La chiamata ai carabinieri è arrivata intorno alle 3,30. Un uomo che vive in zona è stato svegliato dalle grida che provenivano proprio dal parco.
La pattuglia che è arrivata sul posto ha trovato tre ragazzi che cercavano di rianimare il loro amico disteso a terra.
Nonostante la tempestività dei soccorsi e la folle corsa all'ospedale di Chieti, il giovane è morto intorno alle 4.30.
I tre ragazzi sono stati portati nella caserma di Francavilla e lì hanno ricostruito tutto quello che era accaduto.
Per tutti e tre la versione è stata univoca: Claudio aveva trascorso la serata insieme ad alcuni amici e il gruppetto aveva cenato nel ristorante di Pescara gestito dai suoi genitori.
Dopo era andato via e, con uno dei suoi amici, aveva fatto rientro a Francavilla dove i due si erano trattenuti a chiacchierare nel piazzale dietro la ferrovia e distante circa cento metri dal parco Arenazzo.
Ad un certo punto i due avrebbero avuto un diverbio e Claudio se ne sarebbe andato via contrariato, in direzione del parco Arenazzo.
L'amico, un 19enne di Francavilla , dopo alcuni minuti avrebbe provato a contattarlo al cellulare per cercare di fare subito pace ma il telefono ha squillato a vuoto. Così il giovane si è incamminato verso il parco sperando di riuscire a risolvere faccia a faccia la questione.

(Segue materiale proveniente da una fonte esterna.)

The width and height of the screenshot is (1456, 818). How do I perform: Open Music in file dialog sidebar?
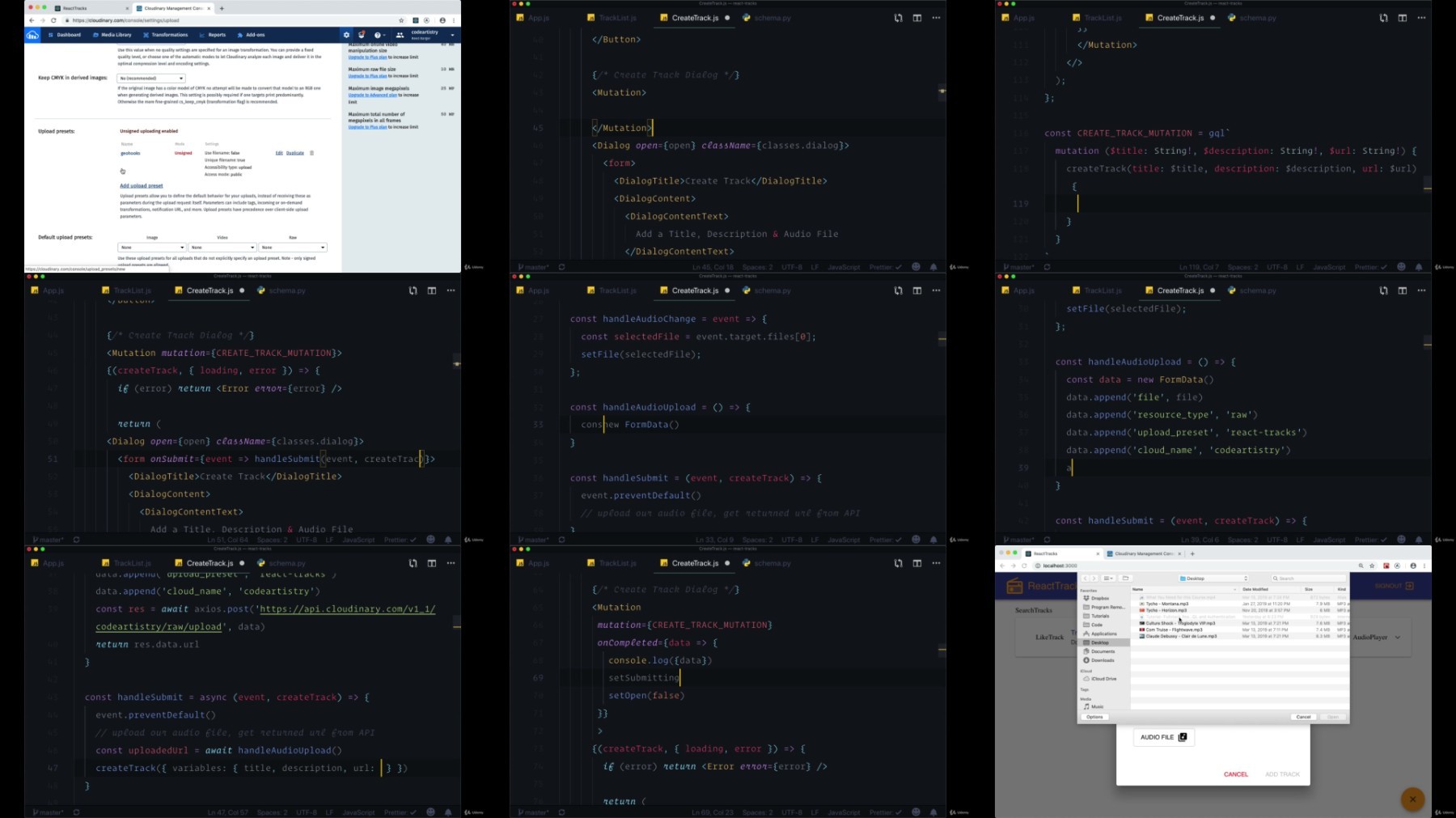point(1097,706)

Ma in realtà si è trovato davanti alla macabra scena.
L'amico ha iniziato ad urlare e ha provato a sollevare Claudio per farlo respirare ma non ci è riuscito. Così ha chiamato altri due coetanei che si trovavano poco distante: sono arrivati subito e sono riusciti a togliere la cintura dal collo dell'amico e lo hanno messo a terra.
Il magistrato di turno alla procura di Chieti, ha disposto l'ispezione cadaverica, eseguita alle ore 12 di ieri. Il medico legale ha confermato che le lesioni sul collo, uniche in tutto il corpo, sono riconducibili al suicidio.
Così il magistrato ha disposto la restituzione della salma ai familiari che, distrutti dal dolore, non riescono a capire i motivi del gesto. La vita di Claudio, infatti, secondo i familiari era tranquilla, l'unico problema era che dopo aver lasciato la scuola, aveva difficoltà ad inserirsi nel mondo del lavoro.
Saranno comunque effettuati tutti gli approfondimenti del caso, coordinati dalla procura della Repubblica di Chieti.